NetBSD-Bugs archive

[Date Prev][Date Next][Thread Prev][Thread Next][Date Index][Thread Index][Old Index]

Re: kern/54897 (ipsec tests now fail randomly on real hardware)



Synopsis: ipsec tests now fail randomly on real hardware

State-Changed-From-To: open->closed
State-Changed-By: riastradh%NetBSD.org@localhost
State-Changed-When: Thu, 15 Aug 2024 17:58:40 +0000
State-Changed-Why:
Here's a theory about what happened, in netbsd-9 and 9.99.x before the
entropy rework:

1. rnd_init
2. rump_hyperentropy_init -> rnd_attach_source
3. cprng_init
4. kern_cprng = cprng_strong_create
   (a) draws from entropy pool
   (b) requests samples from sources (rndsource callback)
5. cprng_fast_init
   -> draws from kern_cprng
6. rnd_init_softint
   -> enters samples from sources into pool
7. ifconfig shmifN create
   -> cprng_fast32
      (a) draws from cprng_fast
      (b) schedules softint to reseed cprng_fast from cprng_strong

The first call to gather a hyperentropy sample is at 4(b).  But, even
though netbsd-6 through netbsd-9 has a fancy notification system
(rndsinks) to actively trigger reseeding, cprng_fast doesn't use it and
the hyperentropy sample doesn't get incorporated into cprng_fast until
7(b).  So the only samples that affect shmif at 7(a) are weak timing
samples and similar.  Hence high collision probability.

:: Supplied information ::
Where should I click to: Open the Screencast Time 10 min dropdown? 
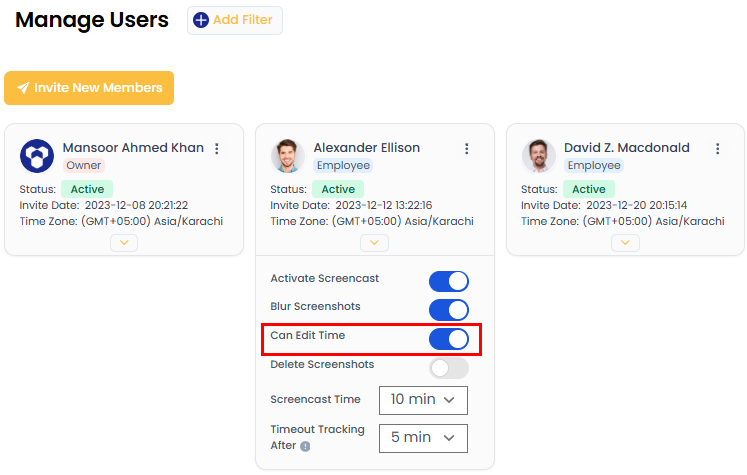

:: Challenges ::
**A)** Answer these questions from the ipsec bug report:
(i) To what state was the report changed?
(ii) At which numbered step does the first call to gather a hyperentropy sample occur?
(iii) What notification system does cprng_fast not use?
**B)** Transcribe the ipsec bug report between "NetBSD-Bugs archive" and "on real hardware)", inclusive.
This material has no connection to the ipsec bug report.

:: Answers given ::
**A)**
(i) Closed (from open).
(ii) 4(b).
(iii) The rndsinks notification system.

**B)**
NetBSD-Bugs archive

[Date Prev][Date Next][Thread Prev][Thread Next][Date Index][Thread Index][Old Index]

Re: kern/54897 (ipsec tests now fail randomly on real hardware)